Читаем Марево полностью

— Та брешетъ винъ, говорила смущенная Горпина, глядя на Грицька.

— А може и поравды пригрезилось; только чую…. Трррр… Поѣхали. Якъ були бъ крылля, такъ и полетѣвъ бы, побачить, куды поѣхали…. Та лѣнь встаты; эге, гадаю, воны мини писулечки оставили, може такъ и треба.

— Письма? Вскрикнулъ Русановъ, гдѣ жь они?

— Та я ихъ, якъ снѣдать ходивъ, то у батьки и забувъ….

— Да иди, чортъ! толкнулъ его Авениръ.

Послали Грицька, а сами сидятъ, какъ потерянные. Вдругъ Авениръ озадачиваетъ всѣхъ вопросомъ: — А гдѣ жь Инночка?

— Да вѣдь никогда не придутъ вовремя. Какъ чай, какъ обѣдъ, такъ и дѣло…. начала было Анна Михайловна. — Тьфу! Никакъ я очумѣла!

Юлія ушла къ себѣ въ комнату. Она не въ силахъ была дольше крѣпиться. Авениръ слонялся изъ угла въ уголъ, наводя на всѣхъ еще пущее уныніе. Онъ подошелъ къ фортепіано и сталъ набирать однимъ пальцемъ Шопеновскую мазурку; вышло что-то въ родѣ похороннаго марша. Наконець явился Грицько, подалъ ему два немилосердо замасленныя письма и пояснилъ:- Ось вамъ писулечки.

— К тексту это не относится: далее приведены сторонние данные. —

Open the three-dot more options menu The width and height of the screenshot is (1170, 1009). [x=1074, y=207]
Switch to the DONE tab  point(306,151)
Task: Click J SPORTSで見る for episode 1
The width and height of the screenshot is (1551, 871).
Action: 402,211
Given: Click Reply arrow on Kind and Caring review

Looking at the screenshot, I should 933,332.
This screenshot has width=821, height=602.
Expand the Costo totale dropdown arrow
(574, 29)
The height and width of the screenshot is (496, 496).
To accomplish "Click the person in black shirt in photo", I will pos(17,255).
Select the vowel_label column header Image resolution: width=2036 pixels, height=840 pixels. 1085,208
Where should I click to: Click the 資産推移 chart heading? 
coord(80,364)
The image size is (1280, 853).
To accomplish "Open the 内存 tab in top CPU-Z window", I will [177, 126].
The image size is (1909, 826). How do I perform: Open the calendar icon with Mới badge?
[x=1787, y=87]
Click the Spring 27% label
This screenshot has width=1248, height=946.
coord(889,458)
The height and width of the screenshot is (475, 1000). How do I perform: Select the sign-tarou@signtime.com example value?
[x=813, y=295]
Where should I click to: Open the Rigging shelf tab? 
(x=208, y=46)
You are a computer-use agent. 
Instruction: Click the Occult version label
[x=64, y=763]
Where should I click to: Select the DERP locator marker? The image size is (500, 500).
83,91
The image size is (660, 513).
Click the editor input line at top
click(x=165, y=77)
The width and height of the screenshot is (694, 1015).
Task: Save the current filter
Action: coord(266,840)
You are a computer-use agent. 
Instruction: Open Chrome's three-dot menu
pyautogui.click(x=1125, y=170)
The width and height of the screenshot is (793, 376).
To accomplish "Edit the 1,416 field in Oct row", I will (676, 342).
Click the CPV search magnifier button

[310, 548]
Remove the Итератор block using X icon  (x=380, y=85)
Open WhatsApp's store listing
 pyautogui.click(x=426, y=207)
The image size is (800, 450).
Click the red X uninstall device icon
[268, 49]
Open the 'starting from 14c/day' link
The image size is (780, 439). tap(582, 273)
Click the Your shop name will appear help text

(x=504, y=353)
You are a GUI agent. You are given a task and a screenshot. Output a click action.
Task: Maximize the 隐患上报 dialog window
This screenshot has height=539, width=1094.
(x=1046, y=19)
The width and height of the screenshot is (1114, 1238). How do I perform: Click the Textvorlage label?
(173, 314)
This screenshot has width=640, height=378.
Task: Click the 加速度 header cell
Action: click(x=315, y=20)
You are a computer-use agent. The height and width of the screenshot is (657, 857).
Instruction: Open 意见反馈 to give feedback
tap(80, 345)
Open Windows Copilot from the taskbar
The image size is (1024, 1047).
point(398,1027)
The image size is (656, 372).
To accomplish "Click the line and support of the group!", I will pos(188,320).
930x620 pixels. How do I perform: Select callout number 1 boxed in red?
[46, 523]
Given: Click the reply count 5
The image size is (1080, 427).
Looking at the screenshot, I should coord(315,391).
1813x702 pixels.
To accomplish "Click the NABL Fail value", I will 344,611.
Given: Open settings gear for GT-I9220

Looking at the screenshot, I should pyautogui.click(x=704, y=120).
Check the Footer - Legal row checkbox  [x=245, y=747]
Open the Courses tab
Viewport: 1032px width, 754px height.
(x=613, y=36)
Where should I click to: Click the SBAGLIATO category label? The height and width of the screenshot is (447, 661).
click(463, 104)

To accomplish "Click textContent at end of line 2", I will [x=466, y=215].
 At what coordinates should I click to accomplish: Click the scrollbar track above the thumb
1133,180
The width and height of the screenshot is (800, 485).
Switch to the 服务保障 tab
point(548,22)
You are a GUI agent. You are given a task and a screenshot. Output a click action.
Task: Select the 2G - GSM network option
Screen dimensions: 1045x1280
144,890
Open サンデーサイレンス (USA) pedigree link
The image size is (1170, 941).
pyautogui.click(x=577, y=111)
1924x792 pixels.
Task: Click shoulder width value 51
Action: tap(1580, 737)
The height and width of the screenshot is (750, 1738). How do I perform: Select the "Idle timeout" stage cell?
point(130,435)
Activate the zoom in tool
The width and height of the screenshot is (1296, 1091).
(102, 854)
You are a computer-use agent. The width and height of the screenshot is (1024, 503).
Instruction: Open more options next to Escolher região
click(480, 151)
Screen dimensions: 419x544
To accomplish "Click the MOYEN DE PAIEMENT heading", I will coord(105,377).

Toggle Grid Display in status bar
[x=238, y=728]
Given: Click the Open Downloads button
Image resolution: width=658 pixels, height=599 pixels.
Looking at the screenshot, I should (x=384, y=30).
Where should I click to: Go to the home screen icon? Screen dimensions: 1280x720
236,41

— Это къ вамъ, сказалъ Авениръ, входя въ залу и отдавая Русанову одно, а это мнѣ….

Русановъ, срывая печать, чувствовалъ возвращавшіяся силы. Съ первыхъ строкъ онъ снова упалъ духомъ.

"Еслибъ я хотѣла рисоваться, я бы начала такъ: Въ то время, какъ вы будете читать это письмо и т. д. — форма извѣстная. Будемъ говорятъ просто: я васъ узнала поздно, вы меня совсѣмъ не знаете. Я пробовала вылѣчить васъ, даже безстыдно налгала на себя… Едва вы сказали первое слово любви, едва я поглядѣла вамъ въ глаза, я узнала одну изъ тѣхъ страстныхъ, упорныхъ привязанностей, которыя часто длятся цѣлую жизнь. Вотъ отчего я позавидовала на минуту той женщинѣ, которая могла бы дать вамъ счастье, вполнѣ васъ достойное. Чѣмъ больше мы съ вами сходились, тѣмъ больше убѣждалась я, что вы превосходный человѣкъ, и, — да, Владиміръ, мнѣ это очень тяжело писать, — что намъ не понять другъ друга. Пожертвовать собою? Обмануть васъ? Я испугалась самой себя и убѣжала, какъ преступникъ замышлявшій убійство. Да какое еще убійство! — медленнымъ, непримѣтнымъ ядомъ. Я не способна къ тихой, семейной жизни. Меня тяготитъ всякая забота о насущномъ. Это не остановило бы, еслибъ я могла вамъ отвѣтить такою же любовью. Знайте же все: тамъ, въ саду, я готова была уступить вамъ; но послѣ я бросила бы васъ при первой размолвкѣ и можетъ-быть отравила бы вамъ жизнь. А размолвки были бы непремѣнно. Вы первый человѣкъ и не изъ нашихъ, и не похожій на другихъ; но все жь мы идемъ разными дорогами! У васъ много связей со старымъ. Мы воздухоплаватели, говорилъ покойный отецъ мой, шаръ вашъ опустился ночью въ темномъ лѣсу. Мы видимъ, что оставаться тутъ нельзя, а дороги не знаемъ. Вдали брежжетъ огонекъ — это можетъ-бытъ пастухи въ ночномъ, можетъ-быть избушка лѣсника, а можетъ-быть разбойничій притонъ. Намъ надо идти туда, очертя голову, чтобы не умереть съ голоду и холоду. Кто въ свѣтлой области, протяни намъ руку, а не издѣвайся надъ нищими духомъ. Леонъ везетъ меня туда, гдѣ мнѣ видится слабый проблескъ зари. Прощайте, забудьте меня; вамъ еще возможно это. На первыхъ порахъ утѣшьтесь тѣмъ, что я связана клятвой и никого не могу любить.*

Русановъ поднялъ голову, странная усмѣшка скривила ему губы. Горобцы о чемъ-то перешептывались.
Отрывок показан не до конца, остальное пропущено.